Personal information
- Full name: Alexander Lyng
- Date of birth: 26 November 2004 (age 21)
- Place of birth: Copenhagen, Denmark
- Height: 1.77 m (5 ft 10 in)
- Position: Winger

Team information
- Current team: Fredericia
- Number: 7

Youth career
- Hørsholm-Usserød
- Helsingør

Senior career*
- Years: Team / Apps / (Gls)
- 2021–2023: Helsingør / 47 / (11)
- 2023–2025: Servette / 0 / (0)
- 2023–2024: → Servette II / 17 / (1)
- 2024–2025: → Sønderjyske (loan) / 23 / (3)
- 2025–2026: Sønderjyske / 28 / (3)
- 2026–: Fredericia / 3 / (1)

International career^{‡}
- 2021–2022: Denmark U18 / 11 / (5)
- 2022–2023: Denmark U19 / 9 / (1)
- 2023–2025: Denmark U20 / 6 / (3)
- 2025: Denmark U21 / 1 / (0)

= Alexander Lyng =

Danish footballer (born 2004)

Alexander Lyng (born 26 November 2004) is a Danish professional footballer who plays as a winger for Danish Superliga club Fredericia.

==Club career==
===FC Helsingør===
Lyng moved from his childhood club Hørsholm-Usserød, also known as HUI, to FC Helsingør as a youngster. On his 15th birthday on 26 November 2019, he signed with FC Helsingør on a youth contract.

Lyng impressed in the 2020/21 season in the youth ranks, scoring 22 goals in 21 games for Helsingør U-17 and 9 goals in 8 games for U-19. He started training with the first team in the 2021/22 season. After a training match where Lyng scored twice against Lyngby Boldklub in the summer kick-off, Lyng was permanently promoted to the first team squad and extended his contract with Helsingør until June 2023.

Lyng made his official debut for FC Helsingør on 23 July 2021, in the Danish 1st Division - the first match of the 2021/22 season - against Fremad Amager, where he became the youngest debutant in Helsingør's history at 16 years and 239 days. In the following match against Esbjerg fB, Lyng also became the youngest goal scorer in the club's history when he got on the scoresheet. In both the 2021–22 and 2022–23 seasons, Lyng, despite his young age, was a big profile in the team, and in the 2022–23 season the 18-year-old winger also became the club's top scorer with 11 goals in all competitions.

===Servette FC===
On 20 June 2023, it was confirmed that Helsingør had sold Lyng to Swiss Super League club Servette FC, in what became a record deal for Helsingør. He signed a 3-year deal until June 2026. According to the media Tipsbladet, Lyng was bought for a price between two and three million Danish kroner.

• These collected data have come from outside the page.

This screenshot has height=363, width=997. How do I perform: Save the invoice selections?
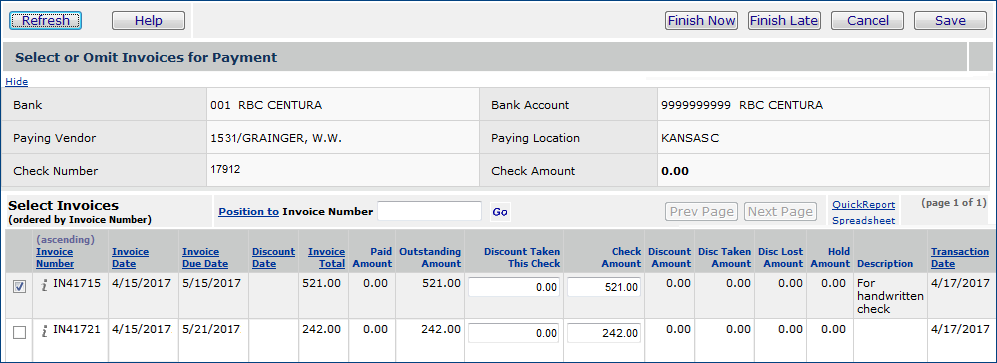click(950, 20)
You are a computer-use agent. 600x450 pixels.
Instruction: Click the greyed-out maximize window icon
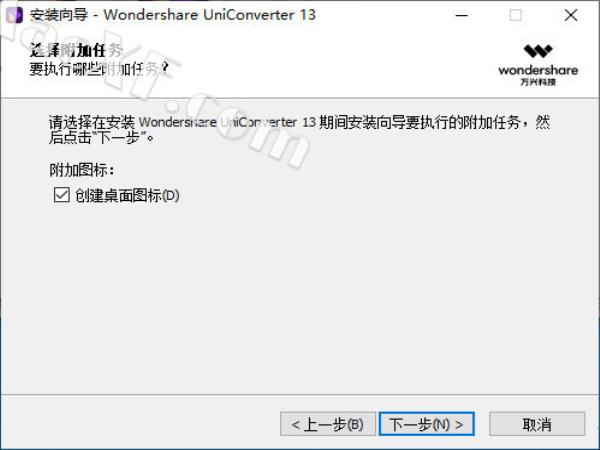coord(515,15)
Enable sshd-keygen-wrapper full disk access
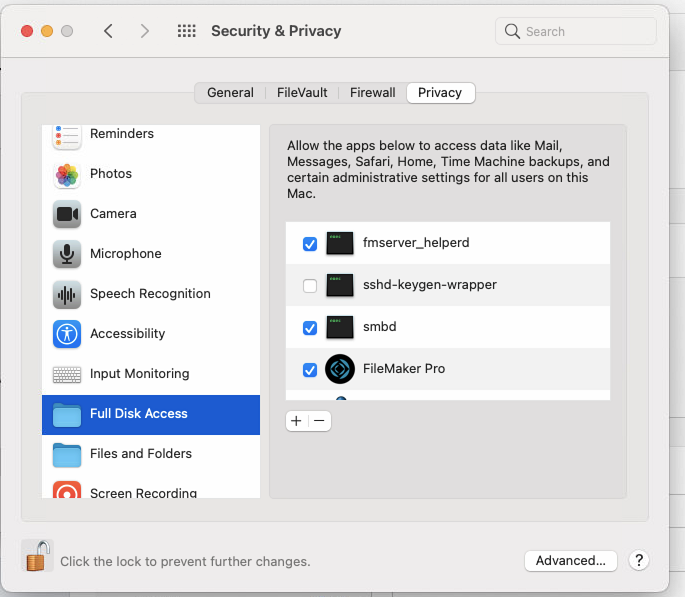685x597 pixels. pos(310,286)
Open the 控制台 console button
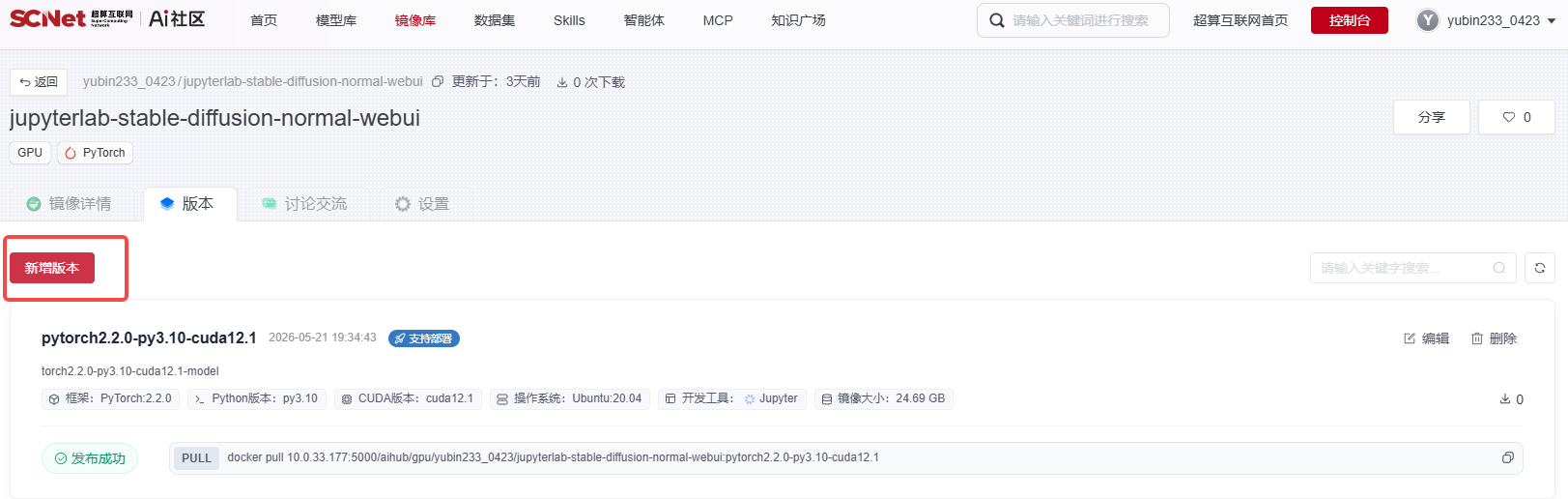1568x499 pixels. tap(1350, 20)
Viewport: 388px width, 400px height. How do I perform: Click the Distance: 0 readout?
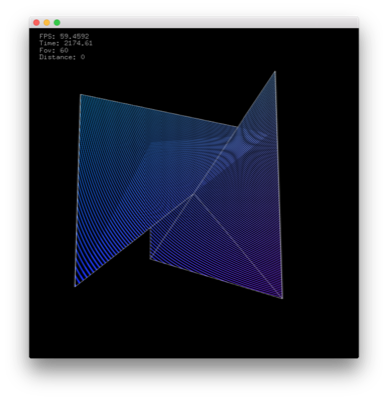pos(62,57)
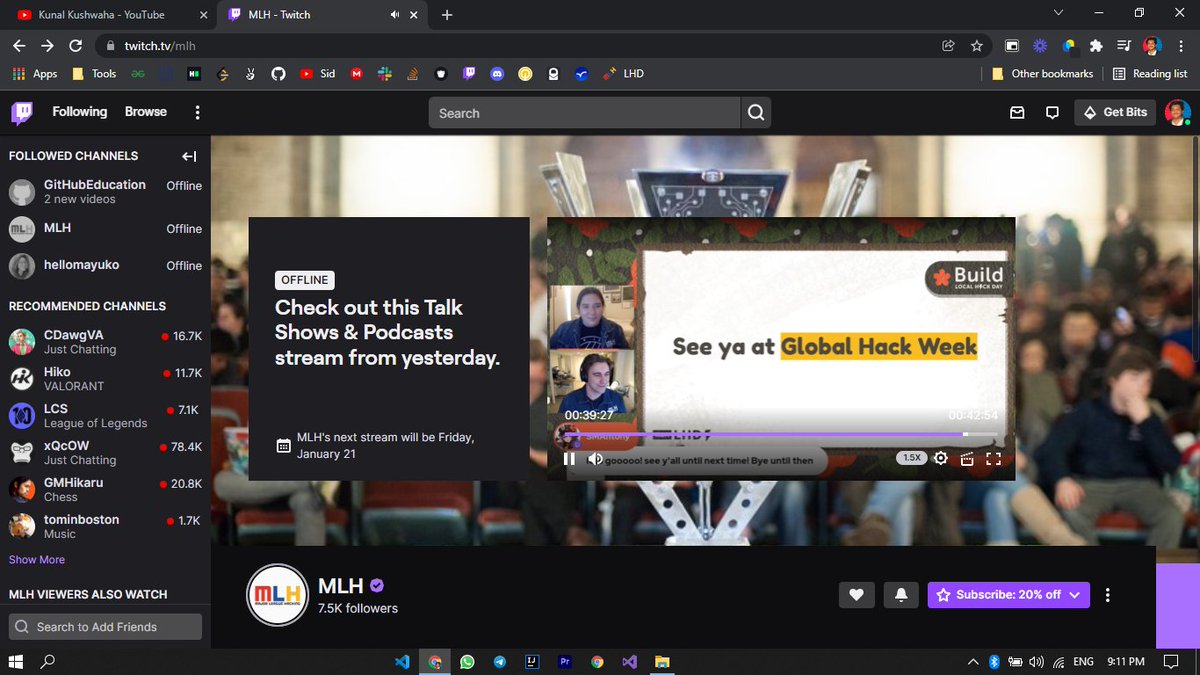Open channel options via three-dot menu near Subscribe
Image resolution: width=1200 pixels, height=675 pixels.
point(1107,594)
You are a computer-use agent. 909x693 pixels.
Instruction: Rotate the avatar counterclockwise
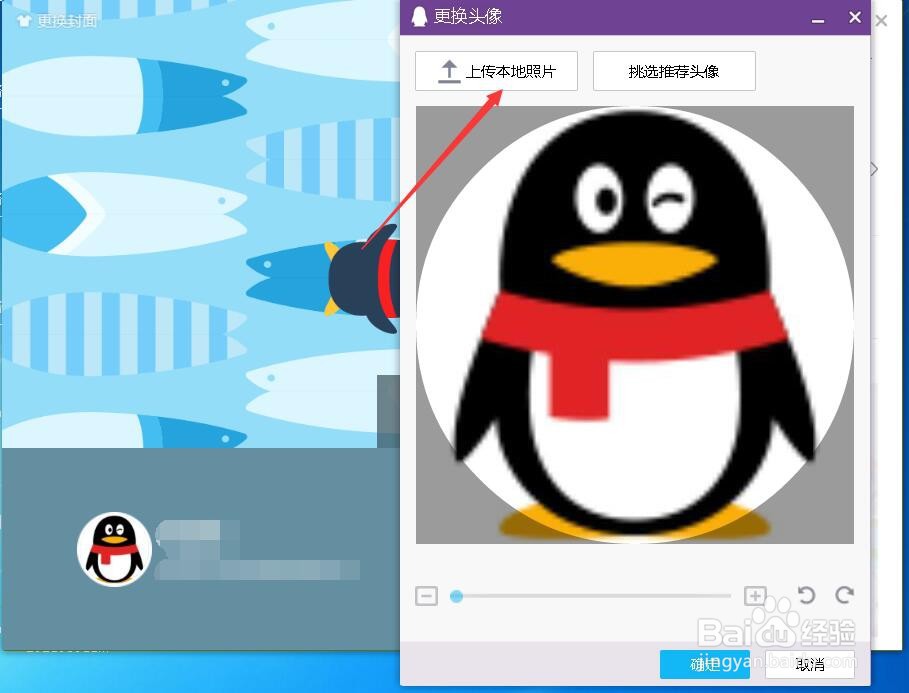tap(806, 595)
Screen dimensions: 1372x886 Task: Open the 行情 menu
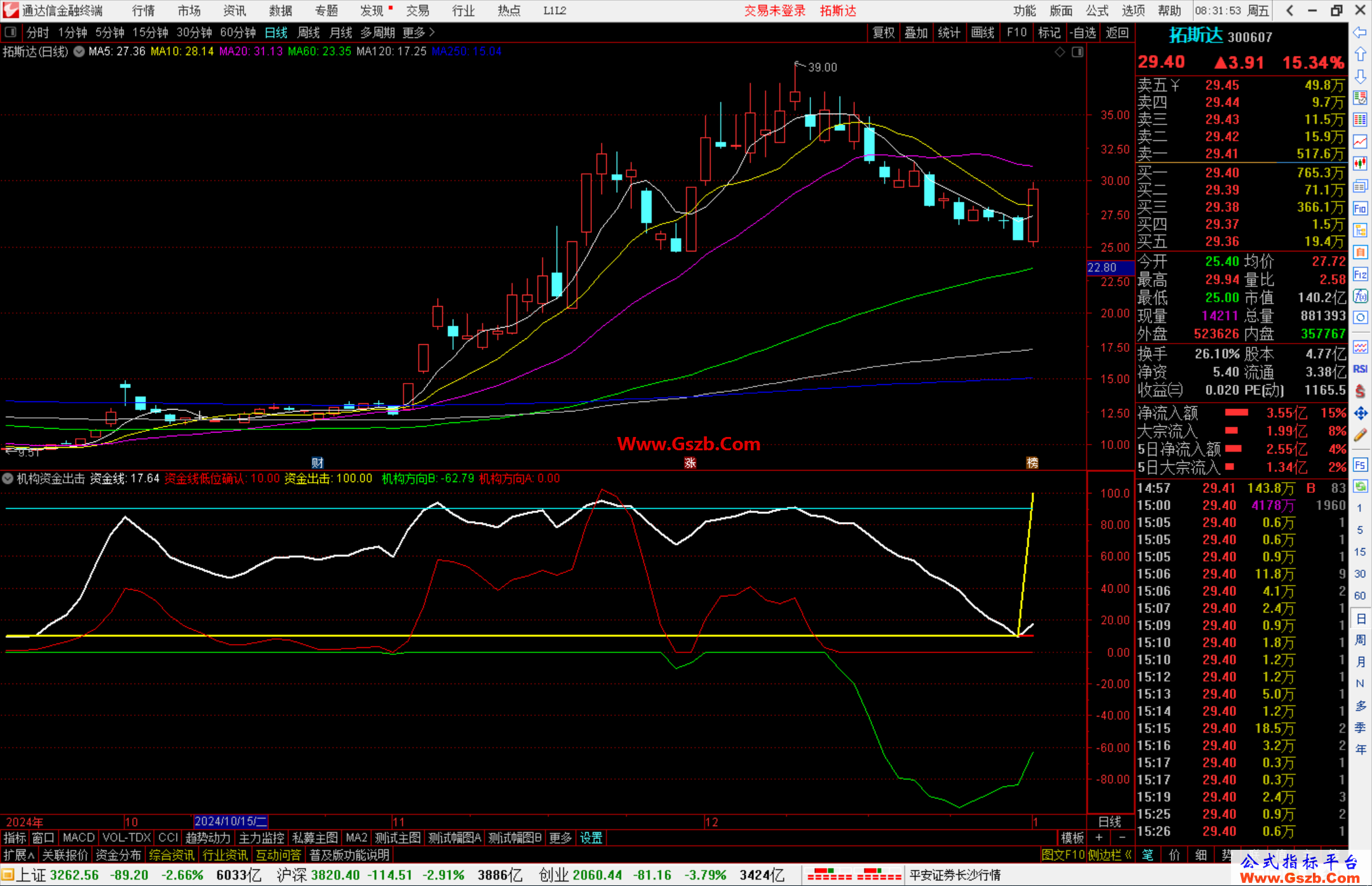[x=144, y=11]
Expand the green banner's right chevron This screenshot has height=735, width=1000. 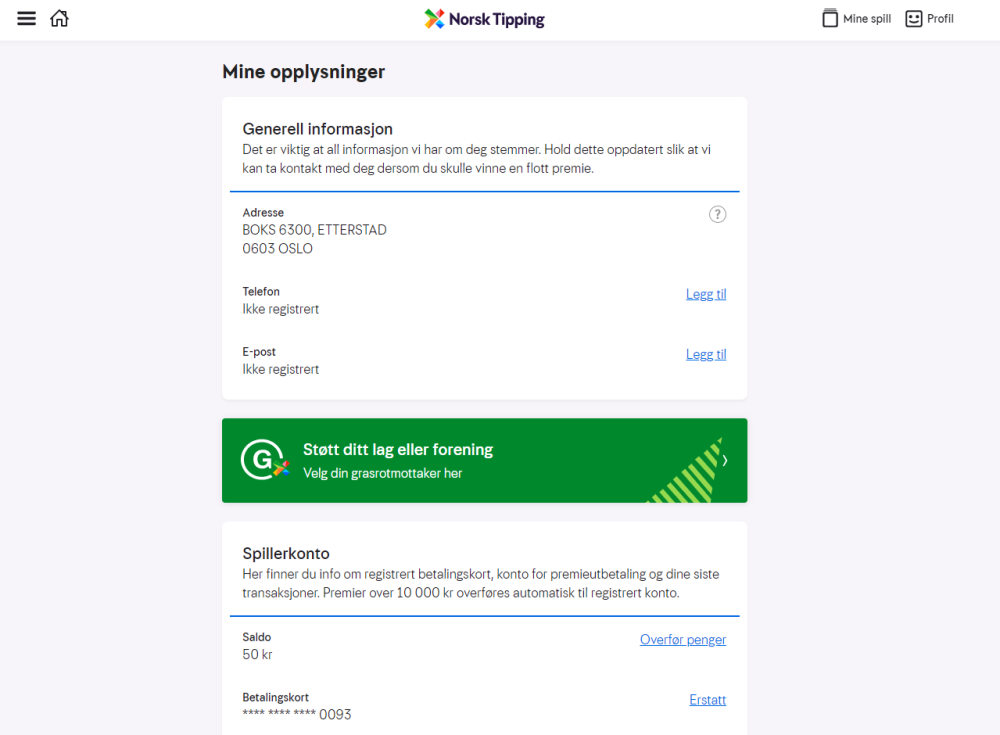tap(725, 461)
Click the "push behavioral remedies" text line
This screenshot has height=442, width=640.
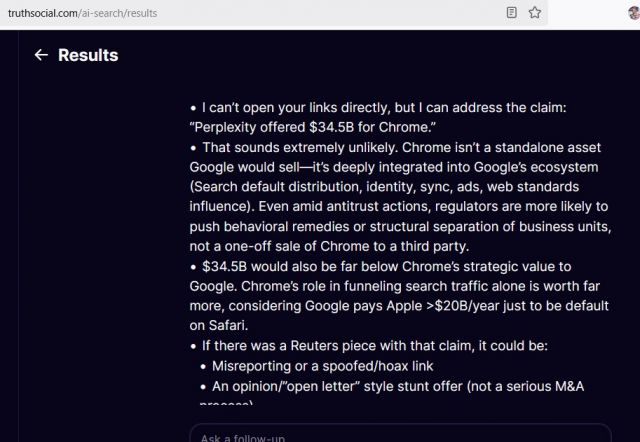click(400, 227)
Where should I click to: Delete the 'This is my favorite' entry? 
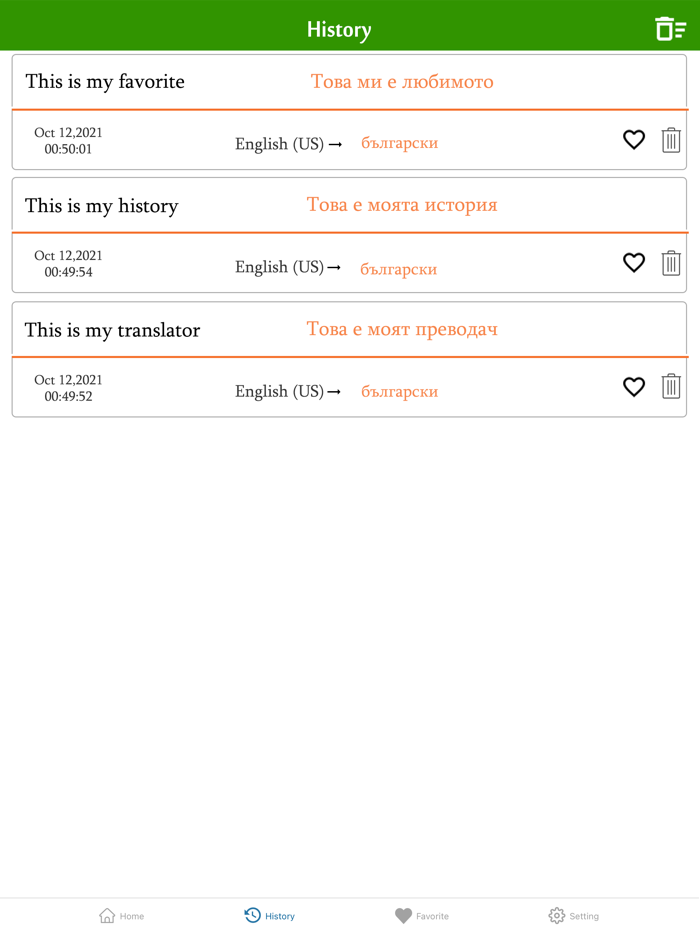[670, 140]
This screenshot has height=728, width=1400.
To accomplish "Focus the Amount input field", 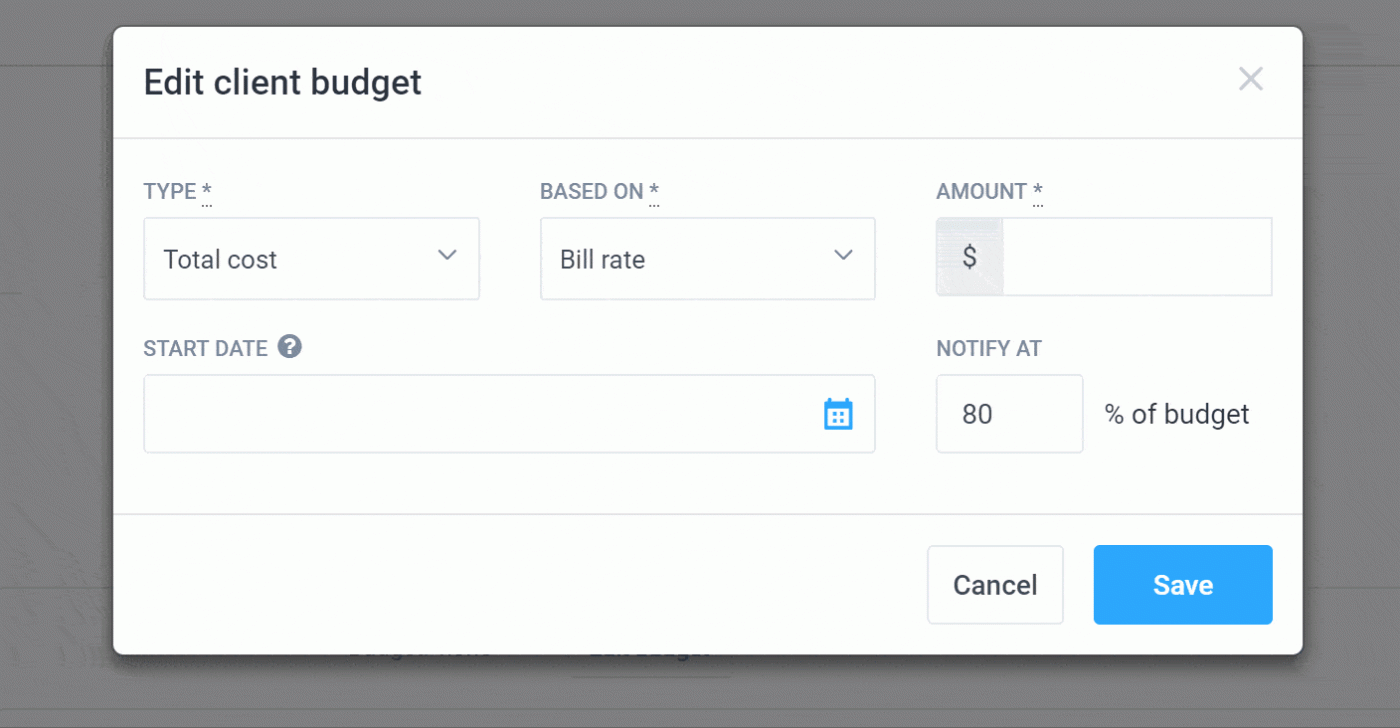I will pos(1135,257).
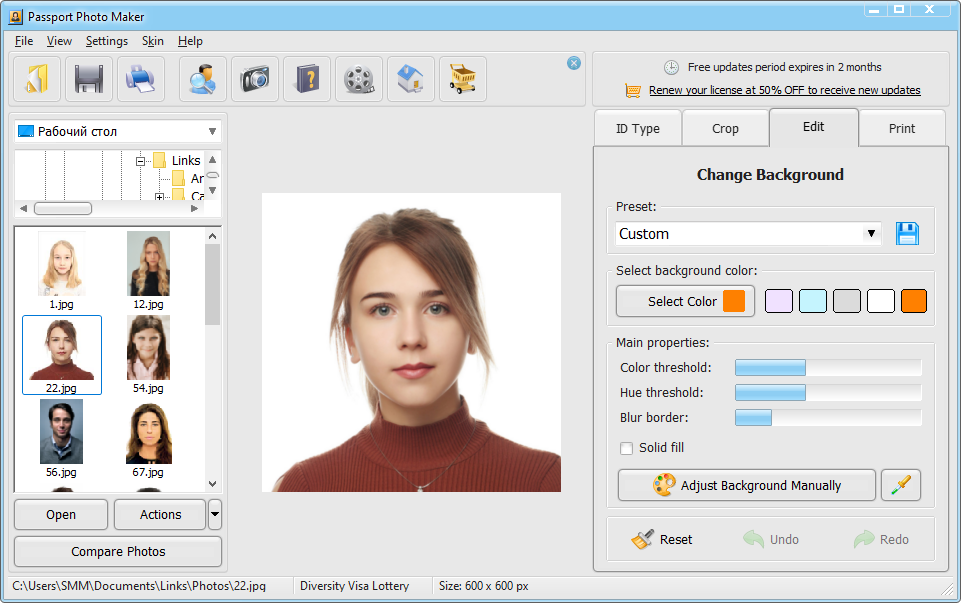961x603 pixels.
Task: Click the floppy disk save icon in toolbar
Action: tap(89, 79)
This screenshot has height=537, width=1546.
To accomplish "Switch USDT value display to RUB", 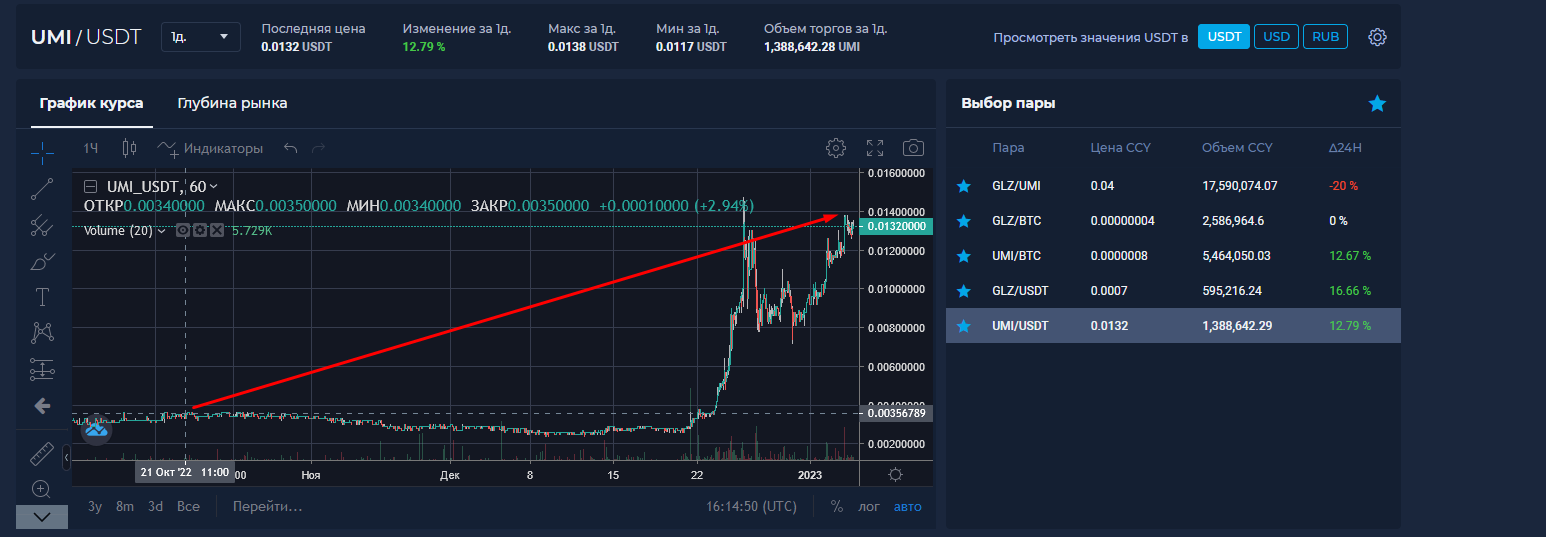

Lyng started up with Servette's first team in the pre-season 2023–24, where he both played and scored in training matches. Lyng was in the starting line-up for Servette, where he both played and scored in the pre-season training matches. He was then injured and was out for three months before he was back on the training pitch. After the injury, Lyng played primarily for the club's reserve team in the Swiss Promotion League, and was on the bench for the club's first team in some matches, though without playing a single minute for them in the 2023–24 season.

====Loan to Sønderjyske====
On 29 May 2024, newly promoted Danish Superliga club Sønderjyske confirmed that Lyng joined the club on a one-year loan deal with an option to buy.

Lyng's official debut for Sønderjyske came in the first round of the 2024-25 Danish Superliga on 21 July 2024, against Silkeborg IF, where he was in the starting lineup.

===Sønderjyske===
On 3 May 2025, Lyng and Sønderjyske made the deal permanent, on a three-year contract.

===Fredericia===
Lyng signed a four-year contract with Fredericia on 13 August 2026.